Just the life of any other Rachel

Saturday, January 7, 2012

Feeling like a sad sack today.  I haven't been feeling well lately, which is part of it.  The other part is wrapping my head around the possibility probability that we will never have biological kids.  I'd always assumed we had bio and adopted kids.  I guess that's what I guess for assuming.  Most of the times I've come to accept that fact. That we'll be old parents, that our kid(s) won't have our genes, that our family will likely be a lot smaller than either of us had hoped.  Our kid(s) will also cost a lot more money.

I really don't like it when people say "You're still young, you have lots of time!"  I'm not that young.  And the Crohns isn't getting under control, so it's not looking good.  Ugh, I just hate that; it's so pandering.

My doctor suggested switching drugs, since the Entocort is not working super great.  The next step is Humira, an injectable drug.  I think it's going to be very expensive though.  That's a factor, since I have to be able to afford it.  Someone I know, he husband has Crohns and was on Humira, it was $2500 per dose after insurance!  Yeah, I can't afford that.  Guess I'll have to wait and see how much it will cost, then make a decision.

1 comment:

  1. I don't know the specifics, but Humira definitely has a cost-control program (for un or underinsured). Many of the cost-prohibitive drugs have them, and from my experience the drug companies are very willing to work with patients if you are willing to jump through the hoops. I've been pleasantly surprised multiple times.

TASKS –
- A) Return the blog post's text from "1. I don't know" up to and including "surprised multiple times.".
- B) Do these statements agree with the blog post? For each, answer yes or no and quote the deciding words from the blog post.
(i) The writer's doctor suggested switching drugs because Entocort was not working well.
(ii) Humira is taken as a pill.
(iii) The writer says the Crohns is now under control.
- C) Translate this sentence from the blog post into Spanish: "My doctor suggested switching drugs, since the Entocort is not working super great."

Excerpts from the dataset:
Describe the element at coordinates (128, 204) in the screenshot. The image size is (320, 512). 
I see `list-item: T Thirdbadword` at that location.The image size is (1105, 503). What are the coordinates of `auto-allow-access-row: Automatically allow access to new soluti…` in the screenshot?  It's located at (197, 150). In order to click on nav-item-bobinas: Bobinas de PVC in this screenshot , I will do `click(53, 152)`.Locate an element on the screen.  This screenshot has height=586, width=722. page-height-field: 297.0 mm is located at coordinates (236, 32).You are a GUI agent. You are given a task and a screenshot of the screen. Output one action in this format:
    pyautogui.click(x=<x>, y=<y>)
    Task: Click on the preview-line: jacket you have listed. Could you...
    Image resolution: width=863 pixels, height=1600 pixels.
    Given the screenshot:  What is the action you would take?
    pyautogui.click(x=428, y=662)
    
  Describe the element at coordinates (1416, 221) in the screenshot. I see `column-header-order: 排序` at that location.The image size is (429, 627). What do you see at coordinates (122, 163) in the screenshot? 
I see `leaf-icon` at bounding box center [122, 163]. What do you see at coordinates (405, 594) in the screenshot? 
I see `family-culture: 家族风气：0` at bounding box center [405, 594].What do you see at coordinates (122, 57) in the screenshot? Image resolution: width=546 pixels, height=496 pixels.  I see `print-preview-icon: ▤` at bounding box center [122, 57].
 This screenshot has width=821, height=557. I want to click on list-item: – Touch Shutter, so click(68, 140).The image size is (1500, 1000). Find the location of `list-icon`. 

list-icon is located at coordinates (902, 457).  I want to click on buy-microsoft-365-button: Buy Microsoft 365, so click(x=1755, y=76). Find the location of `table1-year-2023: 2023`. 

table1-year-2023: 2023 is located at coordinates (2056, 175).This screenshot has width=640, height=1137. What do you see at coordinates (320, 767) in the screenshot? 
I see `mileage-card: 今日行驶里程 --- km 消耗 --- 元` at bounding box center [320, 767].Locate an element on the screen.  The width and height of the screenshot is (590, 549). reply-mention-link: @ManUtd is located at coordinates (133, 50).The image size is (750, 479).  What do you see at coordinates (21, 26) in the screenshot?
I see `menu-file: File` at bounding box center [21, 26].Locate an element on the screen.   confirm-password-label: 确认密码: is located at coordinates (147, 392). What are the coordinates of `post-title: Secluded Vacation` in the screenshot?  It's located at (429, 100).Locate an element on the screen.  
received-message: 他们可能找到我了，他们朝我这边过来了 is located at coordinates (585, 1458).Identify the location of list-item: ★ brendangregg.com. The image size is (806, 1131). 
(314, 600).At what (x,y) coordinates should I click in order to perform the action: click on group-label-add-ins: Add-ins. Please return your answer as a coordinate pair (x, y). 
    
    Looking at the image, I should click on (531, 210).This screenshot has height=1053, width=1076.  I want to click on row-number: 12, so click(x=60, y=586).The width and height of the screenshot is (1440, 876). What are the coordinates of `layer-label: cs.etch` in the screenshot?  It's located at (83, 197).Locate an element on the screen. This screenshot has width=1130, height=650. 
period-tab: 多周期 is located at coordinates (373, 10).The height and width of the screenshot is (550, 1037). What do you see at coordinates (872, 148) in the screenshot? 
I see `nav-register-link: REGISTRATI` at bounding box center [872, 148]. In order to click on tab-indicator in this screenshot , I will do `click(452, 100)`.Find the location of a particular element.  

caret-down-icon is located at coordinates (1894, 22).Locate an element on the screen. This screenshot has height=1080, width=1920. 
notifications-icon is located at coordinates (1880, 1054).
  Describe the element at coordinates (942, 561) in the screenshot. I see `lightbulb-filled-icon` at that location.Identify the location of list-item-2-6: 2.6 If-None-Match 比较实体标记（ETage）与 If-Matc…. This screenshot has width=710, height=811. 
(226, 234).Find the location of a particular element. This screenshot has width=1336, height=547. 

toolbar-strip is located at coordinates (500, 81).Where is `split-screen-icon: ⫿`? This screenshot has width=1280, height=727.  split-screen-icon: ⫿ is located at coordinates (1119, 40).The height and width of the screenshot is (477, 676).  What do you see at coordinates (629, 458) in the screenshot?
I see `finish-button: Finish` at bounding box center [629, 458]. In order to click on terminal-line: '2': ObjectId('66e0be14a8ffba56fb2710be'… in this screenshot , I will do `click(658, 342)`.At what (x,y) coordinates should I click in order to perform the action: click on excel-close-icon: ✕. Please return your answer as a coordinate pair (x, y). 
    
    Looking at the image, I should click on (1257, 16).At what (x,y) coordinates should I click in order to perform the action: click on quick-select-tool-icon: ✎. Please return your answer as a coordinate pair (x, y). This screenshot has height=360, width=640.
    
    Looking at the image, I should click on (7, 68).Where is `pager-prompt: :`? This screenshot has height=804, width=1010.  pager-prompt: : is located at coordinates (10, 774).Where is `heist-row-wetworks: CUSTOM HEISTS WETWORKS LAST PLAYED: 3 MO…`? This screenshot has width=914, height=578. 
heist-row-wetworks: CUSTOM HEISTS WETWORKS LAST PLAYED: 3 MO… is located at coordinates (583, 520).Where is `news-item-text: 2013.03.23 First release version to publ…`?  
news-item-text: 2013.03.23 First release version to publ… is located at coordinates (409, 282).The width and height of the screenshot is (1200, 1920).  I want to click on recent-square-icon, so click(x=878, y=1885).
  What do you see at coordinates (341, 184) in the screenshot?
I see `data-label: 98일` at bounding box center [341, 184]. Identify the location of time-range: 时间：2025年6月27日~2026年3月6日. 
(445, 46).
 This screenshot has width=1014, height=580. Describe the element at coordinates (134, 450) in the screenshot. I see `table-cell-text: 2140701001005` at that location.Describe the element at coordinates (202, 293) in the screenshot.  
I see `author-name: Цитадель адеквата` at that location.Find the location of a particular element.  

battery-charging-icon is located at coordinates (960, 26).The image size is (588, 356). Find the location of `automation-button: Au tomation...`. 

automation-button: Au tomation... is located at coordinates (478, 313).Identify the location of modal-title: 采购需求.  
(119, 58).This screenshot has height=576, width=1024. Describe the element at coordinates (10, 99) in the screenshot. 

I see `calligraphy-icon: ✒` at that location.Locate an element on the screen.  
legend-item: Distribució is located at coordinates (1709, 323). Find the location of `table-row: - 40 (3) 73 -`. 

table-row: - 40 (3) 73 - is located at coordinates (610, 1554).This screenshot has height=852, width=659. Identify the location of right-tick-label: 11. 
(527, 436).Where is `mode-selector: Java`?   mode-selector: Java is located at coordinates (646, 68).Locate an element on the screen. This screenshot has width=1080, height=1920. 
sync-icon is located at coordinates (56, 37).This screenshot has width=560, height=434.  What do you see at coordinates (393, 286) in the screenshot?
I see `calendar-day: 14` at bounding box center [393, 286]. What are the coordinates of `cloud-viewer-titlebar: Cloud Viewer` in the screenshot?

TASK RESPONSES –
- A)
1. I don't know the specifics, but Humira definitely has a cost-control program (for un or underinsured). Many of the cost-prohibitive drugs have them, and from my experience the drug companies are very willing to work with patients if you are willing to jump through the hoops. I've been pleasantly surprised multiple times.

- B)
(i) Yes: "My doctor suggested switching drugs, since the Entocort is not working super great."
(ii) No: "The next step is Humira, an injectable drug."
(iii) No: "And the Crohns isn't getting under control"

- C) Mi médico sugirió cambiar de medicamento, ya que el Entocort no está funcionando muy bien.